An oil stabilisation and gas separation plant which represents the end of the Forties Pipeline System, which transports crude oil 238 miles (384 km) from the Central North Sea, the Kinneil Terminal is located in the Kerse of Kinneil, on the opposite bank of the River Avon from the Grangemouth Oil Refinery, 2 miles (3 km) east southeast of Grangemouth and 2½ miles (4 km) west of Bo'ness. A 0.9-m (36-inch) seabed pipeline brings oil from more than thirty offshore production platforms to a landfall at Cruden Bay on the NE coast of Scotland. The Cruden Bay Booster Station mixes the oil with liquified gas from the St. Fergus Gas Terminal which is then pumped south through an underground pipeline to Kinneil, via further booster pumping stations at Netherley, Brechin and Balbeggie. Commissioned in 1975 by BP, the terminal has a capacity of more than one million barrels of oil per day, representing around 40% of the total UK oil production. It was sold to chemical giant INEOS in 2017 for $250 million, who had bought the Grangemouth Refinery twelve years previously.

The process extracts the gaseous hydrocarbons, which are further processed at Grangemouth, and removes water, stabilises and sweetens the oil by removing hydrogen sulphide, thus making the crude oil safe for further processing and shipment in tankers.

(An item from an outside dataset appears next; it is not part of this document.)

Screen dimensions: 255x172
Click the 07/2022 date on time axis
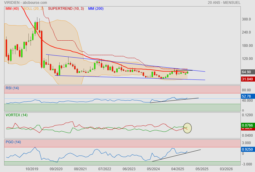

Much of the oil is then passed to the Grangemouth Refinery, with a proportion piped to the Dalmeny tank-farm for export via the Hound Point Terminal. Some gas is consumed at Grangemouth as feedstock for petrochemical production or as fuel gas. Propane and butane are exported via a refrigerated LPG storage and export terminal at Grangemouth Docks.

The terminal employs around 90 staff and the Forties Pipeline Control Centre at Kinneil is manned 24 hours per day.